— START OF Passage provided —

He compared the signatures in Exs. 18, 24 and 24 with the handwriting in Exs. 8 to 16. These exhibits viz., 8 to 16 were the specimen handwriting and signatures of the accused; it is seen from the evidence of the Police Sub-Inspector Malgund that he had taken these specimen handwriting and signatures in the presence of the Panchas on 10-6-1953. In the course of his examination by the Sessions Judge, the accused has admitted that Exs. 8 to 16 are in his handwriting. The Handwriting Expert Wagh has given evidence to the effect that in his opinion the signatures on Exs. 18, 24 and 24 are in the same hand as the writings and signatures in Exs. 8 to 16. He has stated in his evidence that he has examined more than twenty thousand disputed documents and he seems to be a man of considerable experience in the identification of handwritings.
In Ex. 35, he has given detailed reasons in support of his opinion in regard to the signatures on Exs. 18, 34 and 24. Nothing has been elicited in the course of his cross-examination to show as to why his opinion should not be accepted. In regard to the two exhibits marked 24, there is also the further evidence of the Branch Postmaster Veerappa Sindogi that the endorsements in Kannada thereon, are by the accused. He is a person who was accustomed to see the handwriting of the accused and there is no reason why due weight should not be attached to his evidence. It was contended by Sri Javaji the learned Advocate for the appellant that Exs. 8 to 16. are hit by Section 162 of the Code of Criminal Procedure and that, therefore, these documents are inadmissible in evidence.
His contention is that these specimen writings are all in the nature of statements falling within the scope of Section 162 of the Cr, P.C. In support of his contention, Sri Javali relied on the following observations made by their Lordships of the Supreme Court in the decision of Ramkishan v. State of Bombay : 1955CriLJ196 :
'This statement may be express or implied. The identifier may point out by his finger or touch the property or the person identified, may either nod his head or give his assent in answer to a question addressed to him in that behalf or may make signs or gestures which arc tantamount to saying that the particular property identified was the subject matter of the offence or the person identified was concerned in the offence.'
It was argued on the strength of these observations that when gestures, nods or signs involved in the process of identification amounted to statements under. Section 162 of the Cr. P.C., the writings by an accused person made to the dictation of a Police Officer, would also amount to statements within the scope of Section 162 of the Cr. P.C. It would appear from the evidence of the Paneh witness Appayyappa Molawanki that the accused wrote Exs. 8 to 16 to the dictation of the Police Sub-Inspector; thera docs not appear to he anything in the observations made by their Lordships of the Supreme Court in the decision above referred to, which would support the proposition that a writing made by the accused under such circumstances, would amount to a statement within the meaning of Section 162 of the Cr. P.C. A similar contention was negatived by the Bombay High Court in the case (Emperor v. Ramrao Mangesh AIR 1932 Bom 406 at p. 409).

— END OF Passage provided —
— START OF Data section —

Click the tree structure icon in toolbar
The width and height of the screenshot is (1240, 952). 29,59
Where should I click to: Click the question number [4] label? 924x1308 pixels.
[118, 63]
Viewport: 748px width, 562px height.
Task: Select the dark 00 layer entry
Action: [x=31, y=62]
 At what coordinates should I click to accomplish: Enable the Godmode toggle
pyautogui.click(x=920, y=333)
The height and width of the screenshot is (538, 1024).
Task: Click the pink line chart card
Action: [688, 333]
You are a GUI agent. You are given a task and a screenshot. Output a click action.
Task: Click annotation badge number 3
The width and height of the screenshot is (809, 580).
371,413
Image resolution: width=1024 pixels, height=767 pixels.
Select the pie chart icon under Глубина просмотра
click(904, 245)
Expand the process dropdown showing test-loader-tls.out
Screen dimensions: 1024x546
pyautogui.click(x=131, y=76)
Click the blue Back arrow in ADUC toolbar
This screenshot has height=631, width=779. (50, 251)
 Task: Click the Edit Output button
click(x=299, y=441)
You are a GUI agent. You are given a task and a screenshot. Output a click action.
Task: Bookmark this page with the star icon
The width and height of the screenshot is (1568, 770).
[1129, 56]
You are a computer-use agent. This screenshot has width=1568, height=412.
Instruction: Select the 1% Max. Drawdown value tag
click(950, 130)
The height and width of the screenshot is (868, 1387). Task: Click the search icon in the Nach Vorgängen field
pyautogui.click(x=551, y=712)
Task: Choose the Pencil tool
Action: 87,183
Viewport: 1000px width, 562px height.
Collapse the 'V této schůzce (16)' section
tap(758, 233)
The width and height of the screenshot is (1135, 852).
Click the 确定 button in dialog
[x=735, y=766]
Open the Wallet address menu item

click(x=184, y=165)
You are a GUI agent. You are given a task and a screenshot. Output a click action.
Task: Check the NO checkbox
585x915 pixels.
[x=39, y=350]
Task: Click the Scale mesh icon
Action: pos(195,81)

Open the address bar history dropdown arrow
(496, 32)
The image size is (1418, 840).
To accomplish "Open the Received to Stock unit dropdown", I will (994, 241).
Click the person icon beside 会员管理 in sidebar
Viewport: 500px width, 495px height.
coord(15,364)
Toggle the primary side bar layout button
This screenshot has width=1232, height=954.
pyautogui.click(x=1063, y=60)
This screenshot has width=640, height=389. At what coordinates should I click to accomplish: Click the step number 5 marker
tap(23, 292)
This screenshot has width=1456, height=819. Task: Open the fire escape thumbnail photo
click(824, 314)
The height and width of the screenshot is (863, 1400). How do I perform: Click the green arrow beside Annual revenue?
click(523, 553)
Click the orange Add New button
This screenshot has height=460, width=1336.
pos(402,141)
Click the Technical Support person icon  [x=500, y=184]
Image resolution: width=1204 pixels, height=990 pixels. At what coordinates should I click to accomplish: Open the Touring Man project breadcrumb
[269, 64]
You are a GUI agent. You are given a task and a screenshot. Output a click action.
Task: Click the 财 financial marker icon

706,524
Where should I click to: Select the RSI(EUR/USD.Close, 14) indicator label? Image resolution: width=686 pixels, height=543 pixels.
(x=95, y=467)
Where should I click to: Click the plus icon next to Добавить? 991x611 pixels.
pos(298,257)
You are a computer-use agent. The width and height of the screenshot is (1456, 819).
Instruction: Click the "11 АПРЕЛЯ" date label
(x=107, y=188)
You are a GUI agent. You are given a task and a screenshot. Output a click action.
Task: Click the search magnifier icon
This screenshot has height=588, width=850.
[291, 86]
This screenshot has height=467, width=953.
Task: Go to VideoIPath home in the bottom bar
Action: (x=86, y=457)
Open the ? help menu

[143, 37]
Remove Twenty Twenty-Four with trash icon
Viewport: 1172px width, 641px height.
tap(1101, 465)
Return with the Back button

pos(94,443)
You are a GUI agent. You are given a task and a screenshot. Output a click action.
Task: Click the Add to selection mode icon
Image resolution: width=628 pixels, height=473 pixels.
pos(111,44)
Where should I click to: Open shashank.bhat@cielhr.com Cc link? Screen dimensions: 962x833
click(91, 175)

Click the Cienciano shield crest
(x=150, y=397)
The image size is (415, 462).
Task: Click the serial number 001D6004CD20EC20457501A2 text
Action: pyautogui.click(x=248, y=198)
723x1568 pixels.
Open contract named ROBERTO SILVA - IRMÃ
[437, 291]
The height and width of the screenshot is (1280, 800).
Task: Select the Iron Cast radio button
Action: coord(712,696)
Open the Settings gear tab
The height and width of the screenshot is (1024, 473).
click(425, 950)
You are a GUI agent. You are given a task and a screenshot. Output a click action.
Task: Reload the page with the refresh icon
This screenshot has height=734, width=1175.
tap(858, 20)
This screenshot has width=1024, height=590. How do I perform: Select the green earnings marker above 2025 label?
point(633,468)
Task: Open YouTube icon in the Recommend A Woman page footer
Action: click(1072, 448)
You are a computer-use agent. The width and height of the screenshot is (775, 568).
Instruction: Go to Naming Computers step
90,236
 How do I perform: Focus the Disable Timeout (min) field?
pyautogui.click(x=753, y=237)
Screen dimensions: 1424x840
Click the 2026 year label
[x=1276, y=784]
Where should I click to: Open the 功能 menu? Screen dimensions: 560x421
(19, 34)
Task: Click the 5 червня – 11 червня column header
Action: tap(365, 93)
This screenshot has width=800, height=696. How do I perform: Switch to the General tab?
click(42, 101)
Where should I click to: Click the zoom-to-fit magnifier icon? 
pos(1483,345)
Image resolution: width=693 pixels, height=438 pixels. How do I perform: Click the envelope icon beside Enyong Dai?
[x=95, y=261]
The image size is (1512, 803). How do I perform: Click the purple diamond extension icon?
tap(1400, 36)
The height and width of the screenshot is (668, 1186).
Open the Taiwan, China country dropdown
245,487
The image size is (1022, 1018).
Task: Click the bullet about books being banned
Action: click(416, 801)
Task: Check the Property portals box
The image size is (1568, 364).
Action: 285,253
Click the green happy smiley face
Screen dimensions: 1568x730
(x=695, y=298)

— END OF Data section —

- _Prompt 1_
Please transcribe from the judgment excerpt the words starting with "In Ex. 35, he" and going on through "inadmissible in evidence.".
- _Prompt 2_
In one to three sentences, explain why the judgment excerpt holds that the Branch Postmaster's evidence deserves due weight.

- _Written solution 1_
In Ex. 35, he has given detailed reasons in support of his opinion in regard to the signatures on Exs. 18, 34 and 24. Nothing has been elicited in the course of his cross-examination to show as to why his opinion should not be accepted. In regard to the two exhibits marked 24, there is also the further evidence of the Branch Postmaster Veerappa Sindogi that the endorsements in Kannada thereon, are by the accused. He is a person who was accustomed to see the handwriting of the accused and there is no reason why due weight should not be attached to his evidence. It was contended by Sri Javaji the learned Advocate for the appellant that Exs. 8 to 16. are hit by Section 162 of the Code of Criminal Procedure and that, therefore, these documents are inadmissible in evidence.

- _Written solution 2_
Branch Postmaster Veerappa Sindogi was accustomed to seeing the accused's handwriting. The court therefore sees no reason not to give due weight to his evidence that the Kannada endorsements on the two exhibits marked 24 are by the accused.